- INPUT DATA:
══════════════════════════════

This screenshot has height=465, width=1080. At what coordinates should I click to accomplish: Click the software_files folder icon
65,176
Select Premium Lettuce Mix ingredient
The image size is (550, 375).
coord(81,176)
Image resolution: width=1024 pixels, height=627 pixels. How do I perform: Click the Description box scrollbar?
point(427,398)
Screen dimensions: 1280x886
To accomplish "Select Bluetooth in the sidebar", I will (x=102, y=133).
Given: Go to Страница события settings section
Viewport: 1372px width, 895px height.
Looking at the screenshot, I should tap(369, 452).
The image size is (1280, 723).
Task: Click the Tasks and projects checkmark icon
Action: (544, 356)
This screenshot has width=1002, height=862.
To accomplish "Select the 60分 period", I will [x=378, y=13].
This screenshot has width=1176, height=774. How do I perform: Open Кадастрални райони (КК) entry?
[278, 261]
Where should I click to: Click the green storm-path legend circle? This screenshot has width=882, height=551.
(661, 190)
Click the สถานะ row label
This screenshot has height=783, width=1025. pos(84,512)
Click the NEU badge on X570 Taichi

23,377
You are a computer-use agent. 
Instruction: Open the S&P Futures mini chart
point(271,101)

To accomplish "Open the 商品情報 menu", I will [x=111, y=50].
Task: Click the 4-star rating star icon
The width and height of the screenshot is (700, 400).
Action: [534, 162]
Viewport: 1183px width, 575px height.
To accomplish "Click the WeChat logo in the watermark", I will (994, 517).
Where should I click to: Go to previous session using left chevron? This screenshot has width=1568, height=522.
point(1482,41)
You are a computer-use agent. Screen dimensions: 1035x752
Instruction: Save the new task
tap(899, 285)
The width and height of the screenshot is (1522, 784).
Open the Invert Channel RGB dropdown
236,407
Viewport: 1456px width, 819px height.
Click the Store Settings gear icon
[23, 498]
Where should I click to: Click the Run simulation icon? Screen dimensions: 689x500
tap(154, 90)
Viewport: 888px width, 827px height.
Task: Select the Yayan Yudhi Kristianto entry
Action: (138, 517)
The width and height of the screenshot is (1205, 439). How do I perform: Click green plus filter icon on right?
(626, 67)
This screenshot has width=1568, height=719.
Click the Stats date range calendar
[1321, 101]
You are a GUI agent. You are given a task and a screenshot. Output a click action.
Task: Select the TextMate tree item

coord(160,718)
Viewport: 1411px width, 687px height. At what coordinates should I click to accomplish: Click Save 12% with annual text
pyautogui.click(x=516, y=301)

══════════════════════════════

- TO DO: Exactly one number is wanted in reply: the count of lines above that hold the string "computer".

- SOLUTION TO THIS EXERCISE: 2